Merge "gosh: convert Shell.Rename to Shell.Move"
diff --git a/simplemr/.api b/simplemr/.api
new file mode 100644
index 0000000..16b6f34
--- /dev/null
+++ b/simplemr/.api
@@ -0,0 +1,17 @@
+pkg simplemr, method (*Identity) Map(*MR, string, interface{}) error
+pkg simplemr, method (*Identity) Reduce(*MR, string, []interface{}) error
+pkg simplemr, method (*MR) Error() error
+pkg simplemr, method (*MR) MapOut(string, ...interface{})
+pkg simplemr, method (*MR) ReduceOut(string, ...interface{})
+pkg simplemr, method (*MR) Run(<-chan *Record, chan<- *Record, Mapper, Reducer) error
+pkg simplemr, type Identity struct
+pkg simplemr, type MR struct
+pkg simplemr, type MR struct, NumMappers int
+pkg simplemr, type MR struct, Timeout time.Duration
+pkg simplemr, type Mapper interface { Map }
+pkg simplemr, type Mapper interface, Map(*MR, string, interface{}) error
+pkg simplemr, type Record struct
+pkg simplemr, type Record struct, Key string
+pkg simplemr, type Record struct, Values []interface{}
+pkg simplemr, type Reducer interface { Reduce }
+pkg simplemr, type Reducer interface, Reduce(*MR, string, []interface{}) error
diff --git a/simplemr/example_test.go b/simplemr/example_test.go
new file mode 100644
index 0000000..c3df40a
--- /dev/null
+++ b/simplemr/example_test.go
@@ -0,0 +1,31 @@
+// Copyright 2015 The Vanadium Authors.
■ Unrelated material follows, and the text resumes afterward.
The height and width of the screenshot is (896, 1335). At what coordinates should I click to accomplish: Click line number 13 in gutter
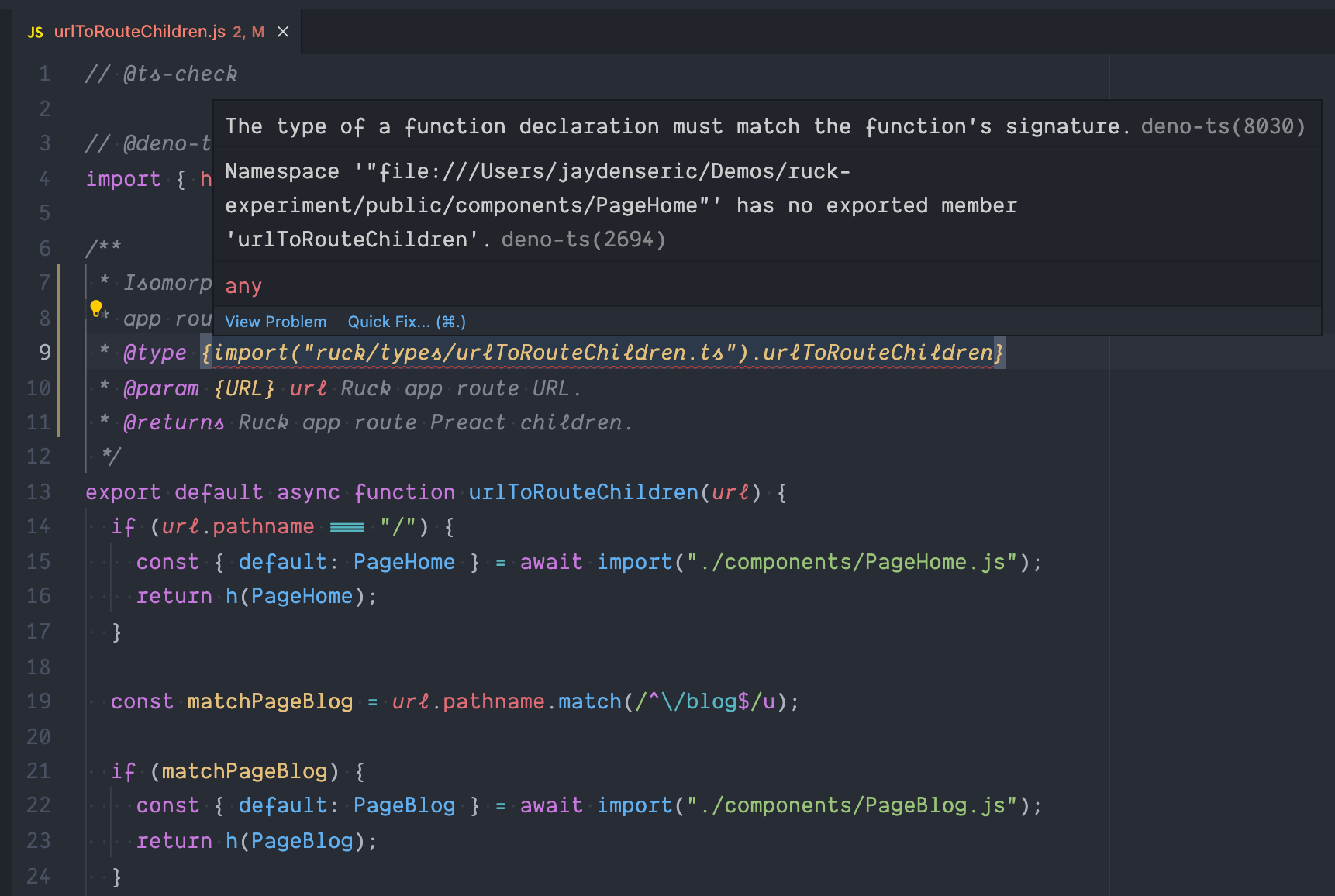(39, 492)
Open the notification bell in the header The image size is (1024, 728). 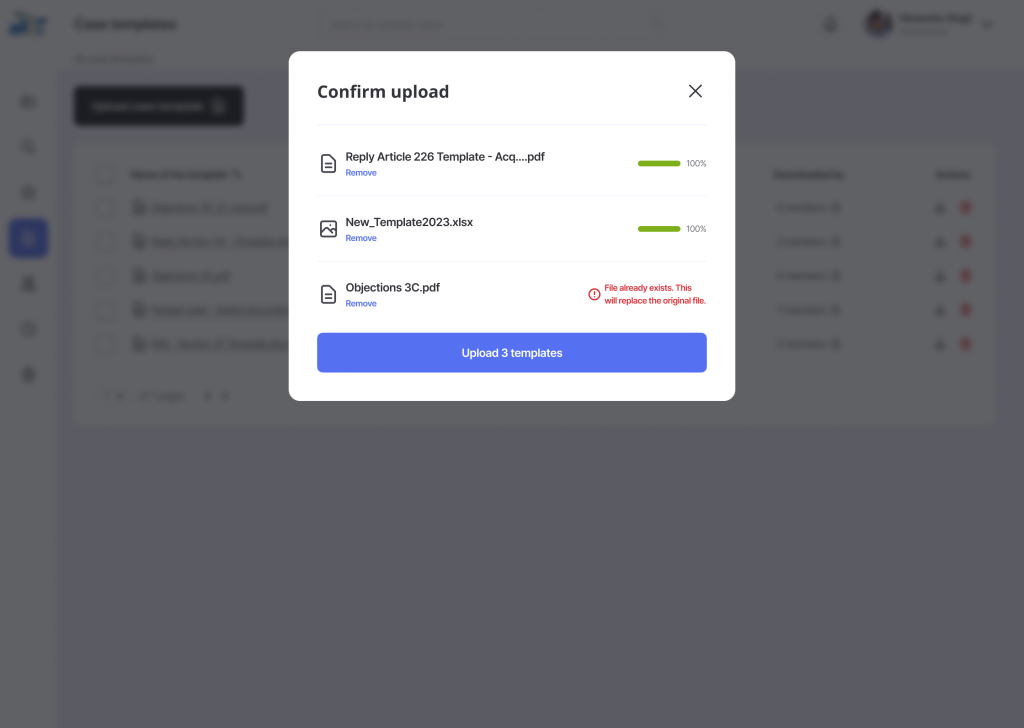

All rights reserved.
+// Use of this source code is governed by a BSD-style
+// license that can be found in the LICENSE file.
+
+package simplemr_test
+
+import (
+ "fmt"
+
+ "v.io/x/lib/simplemr"
+)
+
+func ExampleMR() {
+ in, out := make(chan *simplemr.Record, 2), make(chan *simplemr.Record, 2)
+ mr := &simplemr.MR{}
+ identity := &simplemr.Identity{}
+ go mr.Run(in, out, identity, identity)
+ in <- &simplemr.Record{"1", []interface{}{"hello\n"}}
+ in <- &simplemr.Record{"2", []interface{}{"world\n"}}
+ close(in)
+ k := <-out
+ fmt.Printf("%s: %s", k.Key, k.Values[0].(string))
+ k = <-out
+ fmt.Printf("%s: %s", k.Key, k.Values[0].(string))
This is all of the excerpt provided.